Baseline mean (SD) ESS scores were similar for participants receiving ON-SXB (16.6 [3.8]) and placebo (17.5 [4.1]). Numerical improvement with ON-SXB treatment compared with placebo was seen at week 1 with the 4.5-g dose (LSMD, − 0.7 [95% CI − 1.6 to 0.2]; P = 0.143; Fig. 2). A significant improvement in ESS score with ON-SXB treatment compared with placebo was observed at week 2 with the 6-g dose (LSMD, − 1.3 [95% CI − 2.4 to − 0.2]; P < 0.02).

Change from baseline in ESS score. ESS, Epworth Sleepiness Scale; LSM, least squares mean; LSMD, least squares mean difference; ON-SXB, once-nightly sodium oxybate (FT218). *P < 0.05; ***P < 0.001. Note: data for weeks 3–13 have been previously published [14]

For participants receiving ON-SXB and placebo, baseline mean (SD) sleep quality on the VAS was 53.8 (20.8) and 55.9 (22.6), respectively. Significantly greater improvement in sleep quality was observed with ON-SXB treatment relative to placebo at week 1 (LSMD, 3.6 [95% CI 1.1–6.1]; P < 0.01; Fig. 3) with the 4.5-g dose and at week 2 (LSMD, 7.0 [95% CI 3.8–10.1]; P < 0.001) with the 6-g dose.

Change from baseline in sleep quality. LSM, least squares mean; LSMD, least squares mean difference; ON-SXB, once-nightly sodium oxybate (FT218); VAS, visual analog scale. **P < 0.01; ***P < 0.001. Note: data for weeks 3–13 have been previously published [14]

Baseline mean (SD) refreshing nature of sleep on the VAS was 46.5 (21.8) and 49.9 (23.3) in the ON-SXB and placebo arms, respectively. Significantly greater improvement in the refreshing nature of sleep was observed with ON-SXB treatment relative to placebo at week 1 (LSMD, 3.2 [95% CI 0.5–5.9]; P < 0.05; Fig. 4) with the 4.5-g dose and at week 2 (LSMD, 5.8 [95% CI 2.3–9.4]; P = 0.001) with the 6-g dose.

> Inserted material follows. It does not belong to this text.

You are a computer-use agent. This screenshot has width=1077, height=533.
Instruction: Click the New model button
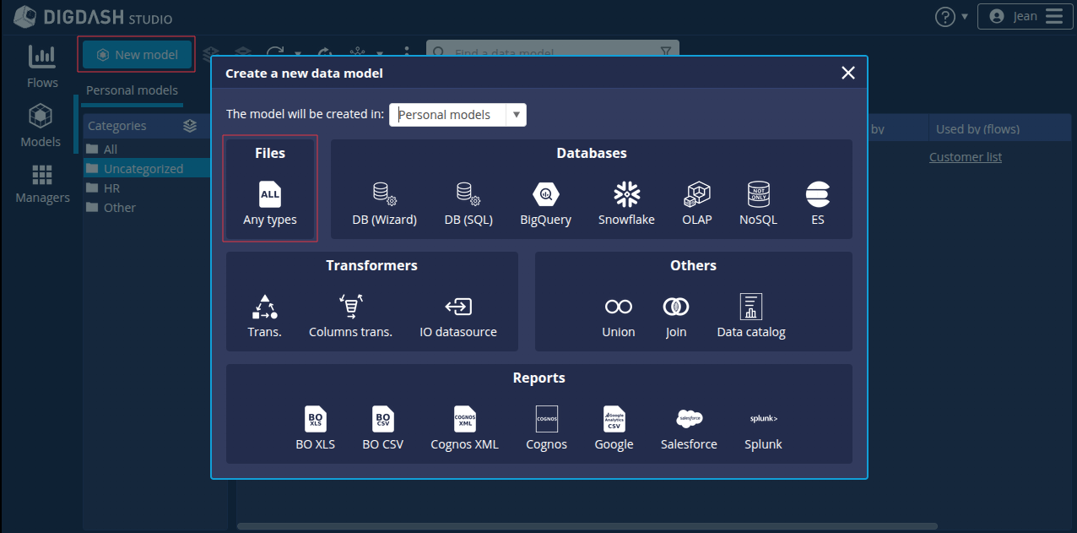[138, 55]
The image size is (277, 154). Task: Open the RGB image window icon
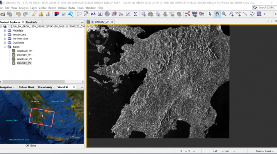coord(57,14)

Change from baseline in refreshing nature of sleep. LSM, least squares mean; LSMD, least squares mean difference; ON-SXB, once-nightly sodium oxybate (FT218); VAS, visual analog scale. *P < 0.05; ***P ≤ 0.001. Note: data for weeks 3–13 have been previously published [14]

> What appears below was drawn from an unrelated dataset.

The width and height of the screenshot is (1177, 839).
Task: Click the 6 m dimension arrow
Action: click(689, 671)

At week 1 (4.5-g ON-SXB), the most common ADRs (≥ 5% of participants over time) among participants receiving ON-SXB (n = 107) were headache (6.5%), nausea (5.6%), dizziness (5.6%), decreased appetite (3.7%), vomiting (2.8%), anxiety (2.8%), and enuresis (1.9%) [14]. One participant per treatment arm experienced one SAE (ON-SXB, 0.9%, inadequate control of diabetes mellitus; placebo, 1.0%, drug hypersensitivity; both not related to study drug). Among the seven (6.5%) participants who discontinued ON-SXB owing to an AE at week 1 (4.5-g dose), the reported AEs included dizziness, anxiety, painful respiration, dysphagia, inadequately controlled diabetes mellitus, and delirium. Additionally, one (1.0%) participant receiving placebo discontinued at week 1 owing to an AE, which was identified as an allergic reaction to amoxicillin. At week 2 (6-g ON-SXB), the most common ADRs (≥ 5% of participants over time) in the ON-SXB treatment arm (n = 104) were nausea (5.8%), dizziness (3.8%), headache (3.8%), enuresis (3.8%), vomiting (2.9%), and decreased appetite (2.9%). One participant experienced an SAE of paresthesia (ON-SXB, 1.0%; not related to study drug). Three (3.1%) participants discontinued ON-SXB at week 2 (6-g dose) owing to an AE, which included nausea, enuresis, dyspnea, dizziness, headache, and restlessness. In the placebo group, one (1.0%) participant discontinued at week 2 owing to nausea, anxiety, and vomiting.